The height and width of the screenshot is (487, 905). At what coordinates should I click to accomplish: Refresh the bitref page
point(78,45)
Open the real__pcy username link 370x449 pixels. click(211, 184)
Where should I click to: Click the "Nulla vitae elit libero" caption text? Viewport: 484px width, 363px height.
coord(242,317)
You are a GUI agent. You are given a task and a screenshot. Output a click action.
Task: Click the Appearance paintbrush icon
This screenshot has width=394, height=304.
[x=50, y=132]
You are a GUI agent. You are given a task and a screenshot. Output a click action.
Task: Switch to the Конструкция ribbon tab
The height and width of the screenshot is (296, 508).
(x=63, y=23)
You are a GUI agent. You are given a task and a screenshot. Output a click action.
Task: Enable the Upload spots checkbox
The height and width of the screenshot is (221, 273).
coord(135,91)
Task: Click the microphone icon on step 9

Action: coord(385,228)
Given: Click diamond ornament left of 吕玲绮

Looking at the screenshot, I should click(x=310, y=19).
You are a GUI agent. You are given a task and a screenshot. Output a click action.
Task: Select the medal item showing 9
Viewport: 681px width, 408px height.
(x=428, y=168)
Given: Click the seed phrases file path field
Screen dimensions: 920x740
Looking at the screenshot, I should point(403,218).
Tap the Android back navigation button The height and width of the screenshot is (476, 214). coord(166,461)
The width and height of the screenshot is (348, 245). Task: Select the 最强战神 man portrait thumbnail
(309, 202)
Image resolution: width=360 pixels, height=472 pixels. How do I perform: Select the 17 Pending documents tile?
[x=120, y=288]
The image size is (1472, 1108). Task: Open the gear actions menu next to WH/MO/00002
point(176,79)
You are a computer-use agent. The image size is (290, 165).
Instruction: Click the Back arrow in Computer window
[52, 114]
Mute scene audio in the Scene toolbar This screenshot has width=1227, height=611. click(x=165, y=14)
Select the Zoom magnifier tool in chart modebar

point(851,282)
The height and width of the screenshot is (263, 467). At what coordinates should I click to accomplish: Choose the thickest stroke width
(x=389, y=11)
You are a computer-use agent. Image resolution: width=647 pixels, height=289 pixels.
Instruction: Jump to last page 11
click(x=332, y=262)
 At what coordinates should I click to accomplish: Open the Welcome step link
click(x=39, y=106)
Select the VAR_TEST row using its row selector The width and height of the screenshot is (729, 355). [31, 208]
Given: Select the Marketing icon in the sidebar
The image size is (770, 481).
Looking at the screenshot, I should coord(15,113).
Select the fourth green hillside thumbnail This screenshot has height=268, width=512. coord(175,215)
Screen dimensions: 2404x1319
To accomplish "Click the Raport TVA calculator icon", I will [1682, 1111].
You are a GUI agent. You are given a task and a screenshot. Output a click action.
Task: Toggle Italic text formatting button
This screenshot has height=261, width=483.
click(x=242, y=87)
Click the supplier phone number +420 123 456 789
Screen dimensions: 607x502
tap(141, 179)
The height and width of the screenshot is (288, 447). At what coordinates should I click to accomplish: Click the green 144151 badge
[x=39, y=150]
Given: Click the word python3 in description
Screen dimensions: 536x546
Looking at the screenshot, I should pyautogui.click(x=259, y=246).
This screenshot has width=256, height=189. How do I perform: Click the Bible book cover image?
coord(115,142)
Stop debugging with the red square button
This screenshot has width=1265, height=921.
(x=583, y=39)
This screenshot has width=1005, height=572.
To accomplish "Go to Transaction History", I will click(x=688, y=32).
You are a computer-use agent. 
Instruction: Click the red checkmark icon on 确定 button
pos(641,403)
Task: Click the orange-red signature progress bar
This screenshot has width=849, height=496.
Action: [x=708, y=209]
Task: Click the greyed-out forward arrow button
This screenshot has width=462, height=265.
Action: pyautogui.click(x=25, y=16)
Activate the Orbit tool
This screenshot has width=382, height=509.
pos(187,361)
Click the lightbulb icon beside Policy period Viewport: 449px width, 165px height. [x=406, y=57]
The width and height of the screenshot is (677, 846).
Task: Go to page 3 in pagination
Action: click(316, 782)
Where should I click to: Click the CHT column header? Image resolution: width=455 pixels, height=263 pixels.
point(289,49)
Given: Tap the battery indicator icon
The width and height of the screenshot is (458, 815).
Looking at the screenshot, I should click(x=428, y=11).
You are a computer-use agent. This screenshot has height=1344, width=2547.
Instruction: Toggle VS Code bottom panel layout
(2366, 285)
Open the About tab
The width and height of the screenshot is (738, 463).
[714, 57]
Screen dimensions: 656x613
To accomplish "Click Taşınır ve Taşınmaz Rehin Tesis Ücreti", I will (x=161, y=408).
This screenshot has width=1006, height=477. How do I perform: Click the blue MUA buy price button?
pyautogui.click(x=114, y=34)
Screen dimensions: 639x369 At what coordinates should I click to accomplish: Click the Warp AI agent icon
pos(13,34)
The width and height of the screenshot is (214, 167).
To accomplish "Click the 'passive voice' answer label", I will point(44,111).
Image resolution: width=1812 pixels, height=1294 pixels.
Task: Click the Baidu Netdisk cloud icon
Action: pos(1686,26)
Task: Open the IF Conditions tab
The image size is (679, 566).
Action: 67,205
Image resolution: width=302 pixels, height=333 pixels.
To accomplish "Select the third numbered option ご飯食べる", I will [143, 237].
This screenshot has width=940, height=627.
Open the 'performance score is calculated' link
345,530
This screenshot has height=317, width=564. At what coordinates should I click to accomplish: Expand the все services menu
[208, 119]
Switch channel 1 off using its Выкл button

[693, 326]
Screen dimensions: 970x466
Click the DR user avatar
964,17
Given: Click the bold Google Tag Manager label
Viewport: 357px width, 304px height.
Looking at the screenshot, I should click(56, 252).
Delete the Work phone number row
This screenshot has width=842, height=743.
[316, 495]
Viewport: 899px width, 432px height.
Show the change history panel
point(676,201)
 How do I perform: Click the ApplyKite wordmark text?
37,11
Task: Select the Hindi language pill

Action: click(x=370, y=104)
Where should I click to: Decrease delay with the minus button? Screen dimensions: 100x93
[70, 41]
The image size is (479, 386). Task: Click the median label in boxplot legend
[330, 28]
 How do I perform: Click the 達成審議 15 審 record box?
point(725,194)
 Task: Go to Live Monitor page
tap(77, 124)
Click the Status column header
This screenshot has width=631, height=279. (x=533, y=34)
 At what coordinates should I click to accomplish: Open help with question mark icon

= = =

Copy out, word for word, the part of the entries above that opens with the line containing "The image size is (479, 386)." and closes with the last line of the entries, including both of those lines.

• _Full output_:
The image size is (479, 386). Task: Click the median label in boxplot legend
[330, 28]
 How do I perform: Click the 達成審議 15 審 record box?
point(725,194)
 Task: Go to Live Monitor page
tap(77, 124)
Click the Status column header
This screenshot has width=631, height=279. (x=533, y=34)
 At what coordinates should I click to accomplish: Open help with question mark icon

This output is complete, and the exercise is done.